Another Republican problem is the first legislative work of the President that on Thursday was once again shot down. The executive order that President Trump wrote calling for a travel ban for immigration from Muslim nations. The federal appeals court on Thursday upheld an earlier decision that stated the ban was not so much as a matter of national security but a ban on a religion.

Republicans are also facing a tough battle over healthcare. The House passed “Trumpcare” without waiting for the Congressional Budget Office score. Wednesday, the CBO released their findings and it wasn’t good news for the GOP. According to the CBO, 24 million people would lose the coverage they now have and many more, such as seniors and those with pre-existing conditions would face huge rate increases. Also, effected would be the assistance people get to pay for their insurance. Instead of a helping to pay for the insurance there would be a new tax credit one would take on their income tax returns. In town halls across the country, Republicans have been attacked repeatedly for the party’s action on healthcare. Those protesting the GOP’s plan have stated that lives depend on keeping the Affordable Care Act.

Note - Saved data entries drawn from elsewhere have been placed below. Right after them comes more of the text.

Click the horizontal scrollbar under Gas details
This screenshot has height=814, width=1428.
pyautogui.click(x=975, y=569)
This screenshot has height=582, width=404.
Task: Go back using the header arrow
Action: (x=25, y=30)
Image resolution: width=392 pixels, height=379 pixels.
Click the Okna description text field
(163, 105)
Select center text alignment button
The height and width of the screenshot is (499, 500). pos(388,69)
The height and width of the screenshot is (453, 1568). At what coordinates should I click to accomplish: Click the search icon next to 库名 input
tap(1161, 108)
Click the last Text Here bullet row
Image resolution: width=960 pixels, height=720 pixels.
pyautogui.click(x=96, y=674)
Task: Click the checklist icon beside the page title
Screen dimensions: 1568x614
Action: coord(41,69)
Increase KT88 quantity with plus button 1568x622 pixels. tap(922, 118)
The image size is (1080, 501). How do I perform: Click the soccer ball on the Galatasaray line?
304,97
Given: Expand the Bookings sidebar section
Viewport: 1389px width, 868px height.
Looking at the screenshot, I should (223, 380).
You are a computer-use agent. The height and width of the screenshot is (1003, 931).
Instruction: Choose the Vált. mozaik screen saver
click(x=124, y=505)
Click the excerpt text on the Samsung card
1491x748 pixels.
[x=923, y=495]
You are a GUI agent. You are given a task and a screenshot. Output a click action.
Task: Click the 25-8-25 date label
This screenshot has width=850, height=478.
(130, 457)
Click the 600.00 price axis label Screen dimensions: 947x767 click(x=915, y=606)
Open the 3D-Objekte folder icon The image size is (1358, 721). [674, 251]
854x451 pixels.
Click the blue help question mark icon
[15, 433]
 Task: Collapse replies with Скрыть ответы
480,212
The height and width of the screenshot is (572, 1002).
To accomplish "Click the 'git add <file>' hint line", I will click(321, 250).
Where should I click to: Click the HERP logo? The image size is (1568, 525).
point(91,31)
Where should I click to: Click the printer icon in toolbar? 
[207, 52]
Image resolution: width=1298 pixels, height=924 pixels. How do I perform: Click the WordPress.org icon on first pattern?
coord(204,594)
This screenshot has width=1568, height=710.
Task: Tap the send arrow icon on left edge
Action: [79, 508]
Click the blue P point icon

The next battle between Democrats, the GOP and voters is the budget that the President has introduced for 2018. Right off the top there are cuts to the Agriculture Department by 20.5 percent, the Labor Department by 19.8 percent and the State Department and certain other international programs by 29.1 percent. Defense would have an increase of by 3 percent and Homeland Security would receive an increase of 11.4 percent. The budget also calls for cuts to programs that help those in need. For instance, the budget calls for deep cuts to Medicaid which will reduce funding by more than $600 billion over the course of a decade, seemingly separate from but reportedly overlapping with the roughly $800 billion cut to Medicaid that comes with the House-passed American Health Care Act.

The budget battle does not end there. The food stamp program would also take a large hit. The program would have its program cut by more than $190 billion over a 10-year period, while the Temporary Assistance for Needy Families program would have $16 billion reduction. The idea that families who struggle to make ends meet will have an even harder time to feed their families is not a good look for the party.

One of the stigmas always attached to the GOP is that they are the party of the rich and privileged and not the working class. Trump bridged that concern with working class families winning in November but there are those that are regretting that decision. With the Russian investigation continuing, the budget concerns and healthcare problems, voters who showed up at the polls in November, are showing up again but this time for very different reasons.